## WRITTEN REQUEST
Keep only the lines of the material below that contain the string "icon", matching case exactly, and copy each one out in full.

>>>>>

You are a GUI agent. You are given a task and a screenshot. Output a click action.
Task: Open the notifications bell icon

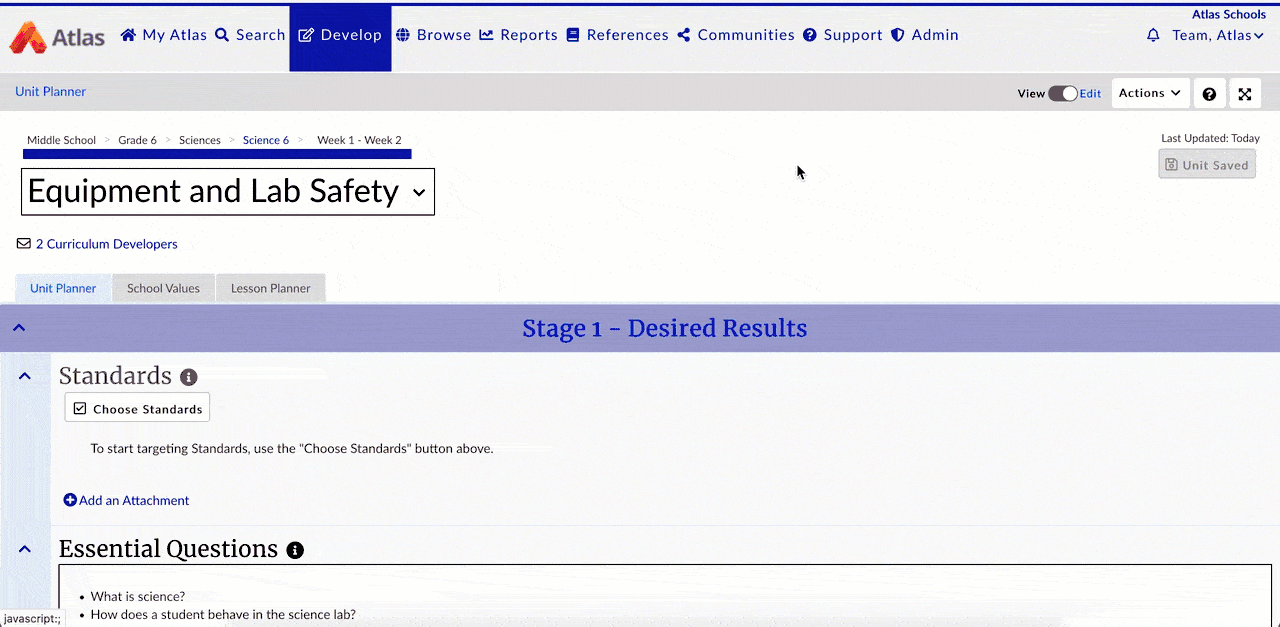coord(1153,35)
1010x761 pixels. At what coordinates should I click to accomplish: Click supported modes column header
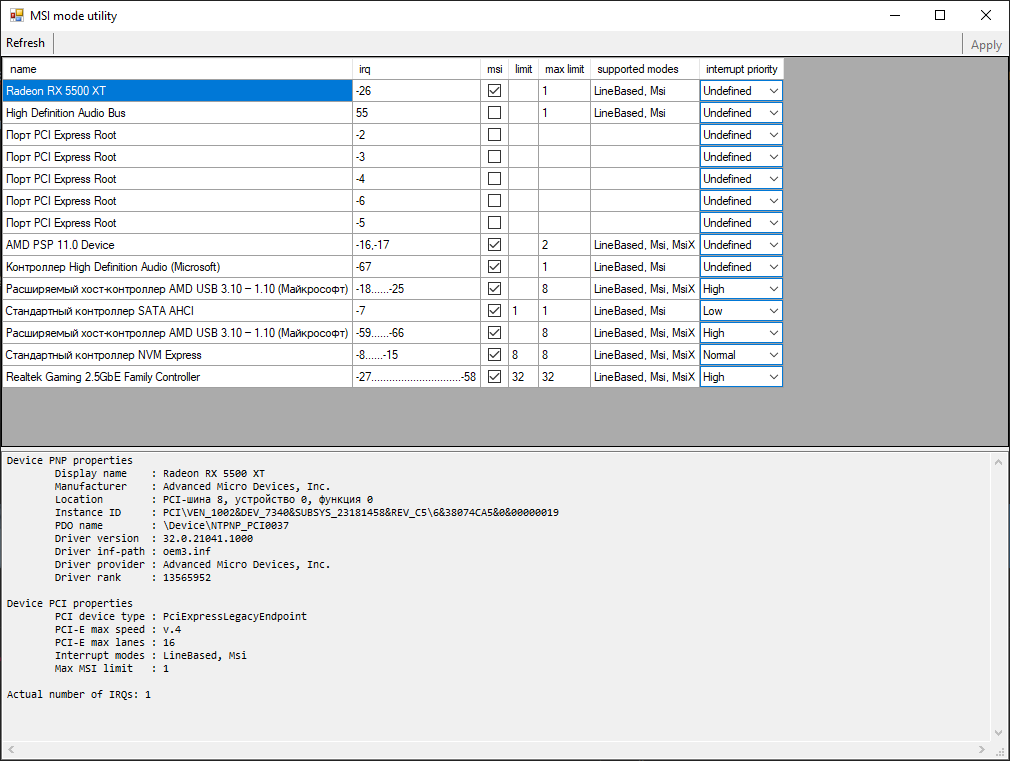pos(644,69)
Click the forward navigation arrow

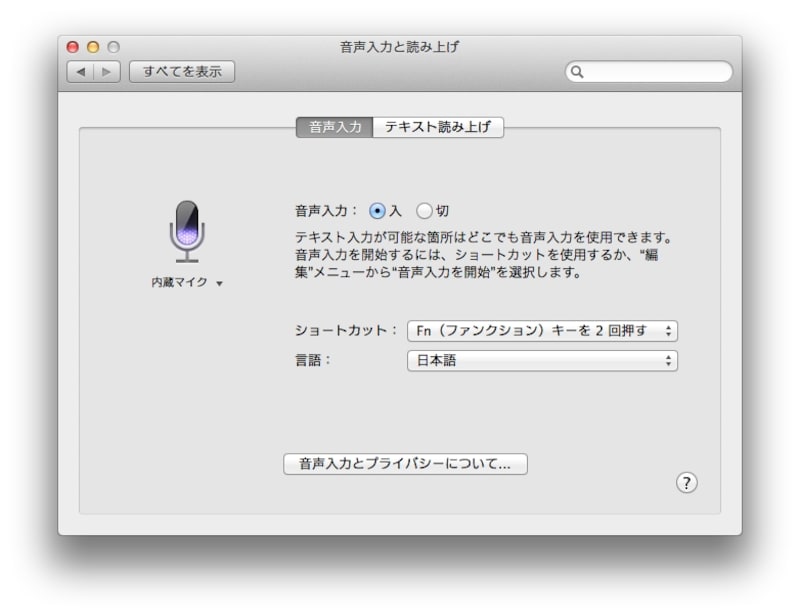point(106,71)
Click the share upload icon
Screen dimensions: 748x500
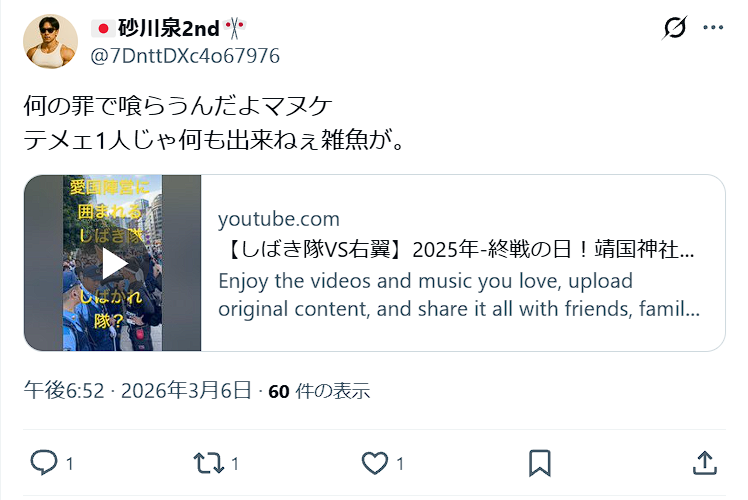(x=705, y=463)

<<<<<

## FULL SOLUTION
Task: Open the notifications bell icon
Click the share upload icon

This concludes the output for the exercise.